Israeli diplomat (born 1972)

Michael Brodsky (born August 19, 1972) is an Israeli diplomat. He was nominated as the next Israeli Ambassador to Ukraine on November 26, 2020. From 2015 to 2018, Brodsky served as the Israeli ambassador to the Republic of Kazakhstan. He was succeeded by Liat Wexelman in September, 2018.

==Early life==
Michael Brodsky was born on August 19, 1972, in Leningrad. In 1990, he made Aliyah to Israel together with his family. Michael Brodsky received a bachelor's degree in political science, and a master's degree in diplomacy and national security from Tel Aviv University.

==Career==
Brodsky joined the Israeli Ministry of Foreign Affairs in 2002. He served as press attaché at the Israeli Embassy in Moscow (2003-2008), political attaché at the Israeli Embassy in Moscow (2006-2008) and director of public affairs at the Israeli Embassy in London (2009-2013). From 2015 to 2018 he served as the Israeli Ambassador to Kazakhstan. In 2016 he coordinated the visit of Israeli Prime Minister Benjamin Netanyahu to Kazakhstan, the first such visit ever. In media interviews, Brodsky urged that the relations between the two countries would reach the level of strategic partnership.
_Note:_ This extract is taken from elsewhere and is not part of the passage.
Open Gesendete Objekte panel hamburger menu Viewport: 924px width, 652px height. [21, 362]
In 2015 he was nominated by the news website 'newsru.co.il' for 'Hero of the Year' award, for being the first civil servant to reach the rank of ambassador from the 1990s Post-Soviet aliyah.
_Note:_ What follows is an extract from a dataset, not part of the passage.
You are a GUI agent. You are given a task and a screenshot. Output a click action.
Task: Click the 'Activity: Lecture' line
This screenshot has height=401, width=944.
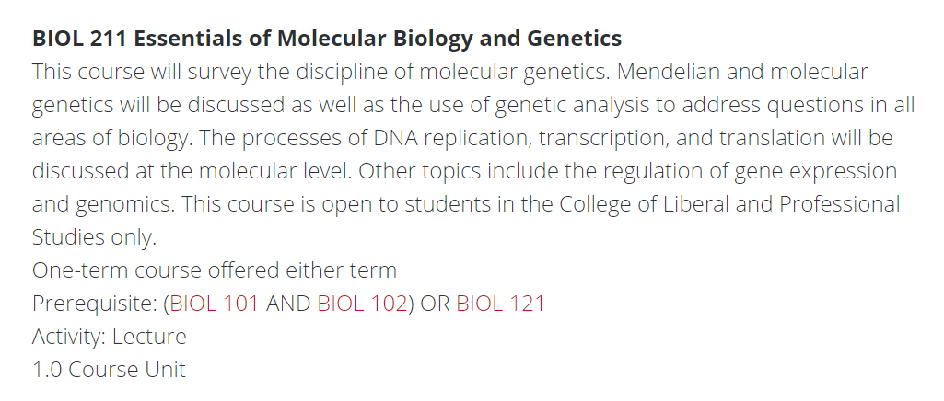(x=109, y=336)
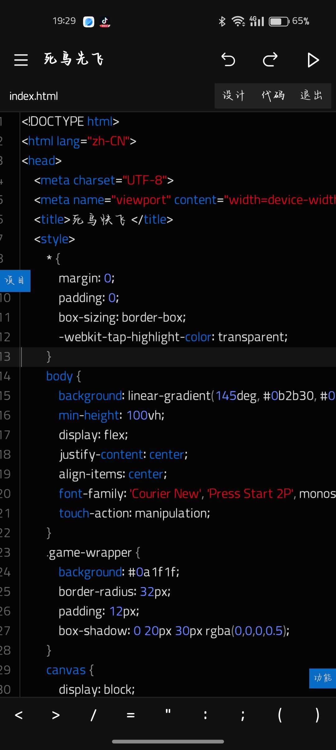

In 2021, following the annual march in Kyiv in honor of Stepan Bandera's birthday, the leader of the Ukrainian nationalists, Brodsky stated that Bandera was a Nazi collaborator. The day after, the adviser to the commander-in-chief of the Armed Forces of Ukraine Dmytro Yarosh, former leader of Right Sector, stated that "The Israeli ambassador is an agent of influence for the Kremlin. And it is necessary to drive such ”diplomats“ from Ukraine".

In April 2023, he prevented the renaming of Przhevalsky Street in Kyiv, following a vote to rename the city after Nazi-collaborator Volodymyr Kubijovyč, by meeting Kyiv mayor Vitalii Klychko and expressing Israel's unhappiness with the proposed change of name.
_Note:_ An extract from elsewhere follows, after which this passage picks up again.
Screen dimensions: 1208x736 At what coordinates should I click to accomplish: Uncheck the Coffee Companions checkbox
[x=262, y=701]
In July 2023 interview to "Dzerkalo Tyzhnia," he explained Israel's absence of military assistance to Ukraine after Russian full-scale invasion by stating, "Israel has been relying solely on itself for the past 10 years". This quote spread widely in the Ukrainian online community. It was linked to the substantial military aid Israel requested and received from the United States and other NATO countries in 2024. Social media users cited this quote as an example of Israel's hypocritical stance toward Ukraine. The substantial military aid received by Israel in 2024 is viewed by many Ukrainians as evidence of the moral relativism of Western democracies.

== Personal life ==
He speaks Russian, Hebrew, English and German. Michael Brodsky is married to Regina Shafir and has three children.

On March 4, 2022, Brodsky was injured in a car accident in Poland where he and his staff were leading efforts to assist Israelis to leave Ukraine. After being flown back to Israel, he was temporarily replaced by Simona Halperin, the Head of the Euro-Asia Bureau at the Foreign Ministry.

==Publications==

During the COVID-19 pandemic, Brodsky published several articles on the effect the pandemic might have on international diplomacy, and on the topic of medical diplomacy.